Five centuries at Lixnaw
The FitzMaurice Earls
The FitzMaurices arrived with the Normans and stuck. By 1320 the third baron had built the castle and bridge at Lixnaw. The line ran for twenty-one barons before Thomas, the 21st Lord, was made Earl of Kerry in 1723. Four earls later, the title was extinct and the seat was a ruin. Their most famous descendant — through the female line — was William Petty FitzMaurice, 2nd Earl of Shelburne, who became prime minister of Britain in 1782 and negotiated the peace that recognised American independence. Lixnaw produced him; Lixnaw never saw him.

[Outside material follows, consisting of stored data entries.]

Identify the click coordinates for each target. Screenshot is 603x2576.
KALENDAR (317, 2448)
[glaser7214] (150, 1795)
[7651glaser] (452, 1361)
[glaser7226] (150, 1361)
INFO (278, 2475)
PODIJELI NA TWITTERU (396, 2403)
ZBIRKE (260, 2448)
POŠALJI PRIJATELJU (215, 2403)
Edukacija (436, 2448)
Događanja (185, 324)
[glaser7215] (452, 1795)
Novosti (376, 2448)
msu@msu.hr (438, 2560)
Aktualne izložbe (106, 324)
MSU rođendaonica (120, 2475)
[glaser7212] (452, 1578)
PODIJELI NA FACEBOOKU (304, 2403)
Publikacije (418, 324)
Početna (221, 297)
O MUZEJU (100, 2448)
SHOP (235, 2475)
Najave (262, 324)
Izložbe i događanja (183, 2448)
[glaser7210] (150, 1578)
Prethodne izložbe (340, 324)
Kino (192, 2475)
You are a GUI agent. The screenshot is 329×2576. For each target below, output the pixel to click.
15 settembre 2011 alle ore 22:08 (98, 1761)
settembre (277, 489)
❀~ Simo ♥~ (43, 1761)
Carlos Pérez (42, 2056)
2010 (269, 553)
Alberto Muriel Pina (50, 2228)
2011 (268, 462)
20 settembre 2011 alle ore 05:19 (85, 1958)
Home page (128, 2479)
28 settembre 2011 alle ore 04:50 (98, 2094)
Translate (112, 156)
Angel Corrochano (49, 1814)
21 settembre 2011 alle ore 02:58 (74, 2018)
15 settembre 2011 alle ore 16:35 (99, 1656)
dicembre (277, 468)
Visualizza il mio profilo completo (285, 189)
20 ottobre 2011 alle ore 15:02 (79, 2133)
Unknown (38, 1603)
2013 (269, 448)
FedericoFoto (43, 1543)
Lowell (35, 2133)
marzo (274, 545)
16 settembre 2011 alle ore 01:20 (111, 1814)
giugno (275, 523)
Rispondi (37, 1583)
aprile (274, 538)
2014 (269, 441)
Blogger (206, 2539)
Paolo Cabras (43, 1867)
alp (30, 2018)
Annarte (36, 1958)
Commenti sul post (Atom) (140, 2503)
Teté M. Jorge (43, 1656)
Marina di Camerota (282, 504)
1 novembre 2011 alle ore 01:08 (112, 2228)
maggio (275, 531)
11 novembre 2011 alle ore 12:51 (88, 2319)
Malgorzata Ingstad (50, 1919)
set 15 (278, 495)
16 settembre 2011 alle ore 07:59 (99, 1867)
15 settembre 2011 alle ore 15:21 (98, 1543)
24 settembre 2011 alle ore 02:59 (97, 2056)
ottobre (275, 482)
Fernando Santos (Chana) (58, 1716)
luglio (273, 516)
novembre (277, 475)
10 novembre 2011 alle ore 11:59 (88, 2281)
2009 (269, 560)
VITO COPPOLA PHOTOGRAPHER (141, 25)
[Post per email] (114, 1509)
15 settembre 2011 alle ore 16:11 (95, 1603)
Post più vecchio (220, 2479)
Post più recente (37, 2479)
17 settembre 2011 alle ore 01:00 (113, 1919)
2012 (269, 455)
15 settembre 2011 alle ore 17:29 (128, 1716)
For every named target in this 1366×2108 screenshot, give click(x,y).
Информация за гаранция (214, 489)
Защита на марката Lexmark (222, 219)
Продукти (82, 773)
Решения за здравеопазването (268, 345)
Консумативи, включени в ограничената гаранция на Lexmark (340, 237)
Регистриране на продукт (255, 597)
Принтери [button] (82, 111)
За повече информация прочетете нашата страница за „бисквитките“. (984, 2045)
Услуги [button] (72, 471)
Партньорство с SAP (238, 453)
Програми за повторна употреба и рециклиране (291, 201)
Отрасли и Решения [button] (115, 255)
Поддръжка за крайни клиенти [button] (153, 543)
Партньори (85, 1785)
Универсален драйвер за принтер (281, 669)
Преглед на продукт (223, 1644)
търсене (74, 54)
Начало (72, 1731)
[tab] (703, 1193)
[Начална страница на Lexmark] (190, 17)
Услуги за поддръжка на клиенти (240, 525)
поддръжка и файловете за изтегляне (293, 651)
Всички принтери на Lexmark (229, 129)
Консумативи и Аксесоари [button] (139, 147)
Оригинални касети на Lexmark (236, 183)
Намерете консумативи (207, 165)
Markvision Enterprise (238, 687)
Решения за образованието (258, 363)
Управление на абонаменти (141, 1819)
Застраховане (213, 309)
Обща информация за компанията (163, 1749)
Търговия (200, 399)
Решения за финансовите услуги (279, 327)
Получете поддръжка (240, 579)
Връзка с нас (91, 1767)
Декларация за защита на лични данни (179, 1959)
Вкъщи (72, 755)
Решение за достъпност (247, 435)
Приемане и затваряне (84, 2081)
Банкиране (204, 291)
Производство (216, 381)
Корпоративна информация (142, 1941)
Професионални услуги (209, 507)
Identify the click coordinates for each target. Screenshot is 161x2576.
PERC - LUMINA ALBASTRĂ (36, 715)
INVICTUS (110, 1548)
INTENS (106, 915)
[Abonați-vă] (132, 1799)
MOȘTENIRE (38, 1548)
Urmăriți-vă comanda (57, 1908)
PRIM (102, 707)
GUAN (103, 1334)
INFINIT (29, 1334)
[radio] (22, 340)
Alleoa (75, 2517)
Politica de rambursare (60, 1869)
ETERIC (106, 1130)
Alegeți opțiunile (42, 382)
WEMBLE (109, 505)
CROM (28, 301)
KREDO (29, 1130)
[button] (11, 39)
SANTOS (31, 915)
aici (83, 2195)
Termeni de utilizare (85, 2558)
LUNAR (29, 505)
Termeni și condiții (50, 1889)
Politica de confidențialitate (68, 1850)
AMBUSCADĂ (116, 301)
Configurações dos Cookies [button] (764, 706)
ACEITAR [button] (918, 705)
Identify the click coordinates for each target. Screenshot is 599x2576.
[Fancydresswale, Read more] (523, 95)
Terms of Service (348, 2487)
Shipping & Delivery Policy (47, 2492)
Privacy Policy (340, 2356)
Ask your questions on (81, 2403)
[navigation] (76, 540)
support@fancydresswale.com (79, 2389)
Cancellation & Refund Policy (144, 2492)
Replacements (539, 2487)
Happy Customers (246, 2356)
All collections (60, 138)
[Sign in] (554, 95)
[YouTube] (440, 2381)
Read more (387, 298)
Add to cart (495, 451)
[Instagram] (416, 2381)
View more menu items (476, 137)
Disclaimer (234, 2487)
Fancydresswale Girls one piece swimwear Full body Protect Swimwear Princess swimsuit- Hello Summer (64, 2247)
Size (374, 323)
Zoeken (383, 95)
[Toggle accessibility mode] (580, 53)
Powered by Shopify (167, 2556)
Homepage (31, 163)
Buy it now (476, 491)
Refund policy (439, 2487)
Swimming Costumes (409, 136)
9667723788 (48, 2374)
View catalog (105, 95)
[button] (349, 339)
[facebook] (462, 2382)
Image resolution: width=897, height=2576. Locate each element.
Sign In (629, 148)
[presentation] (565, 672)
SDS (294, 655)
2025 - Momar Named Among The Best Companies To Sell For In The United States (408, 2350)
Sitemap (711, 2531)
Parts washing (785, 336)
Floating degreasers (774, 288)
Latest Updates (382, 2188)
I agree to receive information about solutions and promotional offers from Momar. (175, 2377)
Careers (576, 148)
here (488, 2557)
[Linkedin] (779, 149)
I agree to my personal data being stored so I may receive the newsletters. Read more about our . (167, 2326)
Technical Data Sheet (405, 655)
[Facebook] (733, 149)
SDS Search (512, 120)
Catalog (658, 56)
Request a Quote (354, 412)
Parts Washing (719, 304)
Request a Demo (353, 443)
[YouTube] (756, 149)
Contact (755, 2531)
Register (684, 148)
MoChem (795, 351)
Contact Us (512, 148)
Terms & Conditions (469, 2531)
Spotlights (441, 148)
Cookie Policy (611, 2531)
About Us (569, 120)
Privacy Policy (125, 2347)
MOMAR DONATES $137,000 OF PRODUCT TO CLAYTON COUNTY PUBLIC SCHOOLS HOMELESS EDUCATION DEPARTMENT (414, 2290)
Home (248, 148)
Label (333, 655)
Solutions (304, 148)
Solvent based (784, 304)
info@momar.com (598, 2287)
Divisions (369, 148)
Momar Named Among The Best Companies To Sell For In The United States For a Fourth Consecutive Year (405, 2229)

How a great house was abandoned
The Old Court
The FitzMaurices' main residence at Lixnaw — the Old Court, sometimes called Lixnaw House — was a substantial 17th- and 18th-century seat with formal gardens, a deer park and an ornamental lake. The 3rd Earl inherited young, lived in Dublin and on the continent, and the place was let go. By the 1780s it was derelict. After his death in 1818 the title went extinct and there was no one left to care. Today only a few outer walls survive in the fields on the edge of the village. It's one of the more haunting noble-seat ruins in Munster precisely because so little remains — you have to stand in it and imagine the rest.
Lixnaw GAA
A hurling village in a football county
The club was founded in 1888 — among the first wave after the GAA itself in 1884 — as the 'Erin's Hope' branch of the local parish. Hurling took root and never let go. Nine Kerry Senior Hurling Championships sit on the board: 1933, 1954, 1983, 1985, 1999, 2005, 2007, 2014 and 2018. Notable players include Maurice Fitzmaurice (1891 All-Ireland final), the modern hurler Shane Conway, and the dual footballer Paul Galvin, who played football for Finuge and Kerry. The grounds at Páirc na Díthreibhe — Hermitage Park — opened in 1982 on the banks of the Brick.
Lixnaw station, 1880–1963
The line to Limerick
Lixnaw station opened on 20 December 1880 on the new Limerick and Kerry Railway, the line that ran from Tralee through Abbeydorney, Lixnaw, Listowel, Abbeyfeale and Newcastle West to Limerick. For the best part of a century it was how you got to and from the village. Passengers stopped on 4 February 1963; freight kept going up to Listowel until 1977; the last goods train ran in 1983. The track is gone. The North Kerry Greenway project would put a walking and cycling route on the old line — slowly, parish by parish.